I have a graphics program, and I want to measure the time certain function calls take. Since I am not sure how std::cout works under the hood, I wanted to ask if calls to it in between timer calls could affect performance. I know that it's slow in itself so I will naturally not put it in the functions I'm measuring, but is it buffered/asynchronous so that the effect will linger after the call returns in any way? I am looking to do something like this (pseudocode):

timer->Start();
RunSomeFunction();
timer->Stop();
std::cout << timer << std::endl; // Could this affect the next timer event?
timer->Start();
RunAnotherFunction();
timer->Stop();
std::cout << timer << std::endl;
// etc

In short, no.

Longer answer: However, it does depend, where cout is going to, and what system you are actually running on.

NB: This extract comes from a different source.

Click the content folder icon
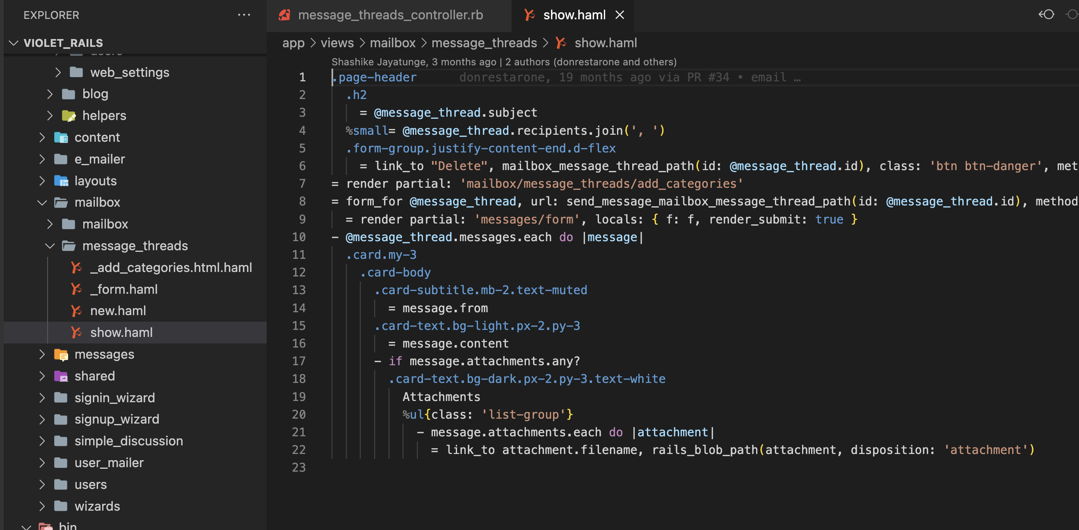This screenshot has width=1079, height=530. point(61,138)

Typically, the internals of cout will use some sort of "write to file" system call, where file is the "standard out" filehandle - which may be some sort of display device, a window or a file if the output is redirected. This MAY of course lead to some sort of interrupt or some process elsewhere running (eg the "cmd.exe" in Windows or "xterm" or similar in Linux/Unix). If the functions are VERY short, this sort of "interference" may be sufficient to alter the results - of course, it's equally possible that your web-browser waking up to check if facebook has any new items, or your email software, or even just a network from some other system has a similar effect. However, in a modern system with a decent multi-core processor (as long as the system isn't already running 100% cpu usage), these effects should be fairly small and not really account for much - whether we are talking cout or any of the other potential factors.

Edit: Additionally, for very sensitive code, the effect of calling cout (or any other function that is more than a couple of lines long [or loops around reading large lumps of memory, even if few lines]) will affect the cache-content, which may affect the execution of the code.

Technically, std::cout (as well as most functions) can cause some RAM pages to be swapped out, or fill OS's buffers, or create an additional load for an OS in some other way. But that shouldn't be noticeable.

Any additional (asynchronous) work, either inside your process or in OS kernel, will be performed in another thread, so your program will not suffer from that much (provided that you have a multi-core CPU and your system is idle).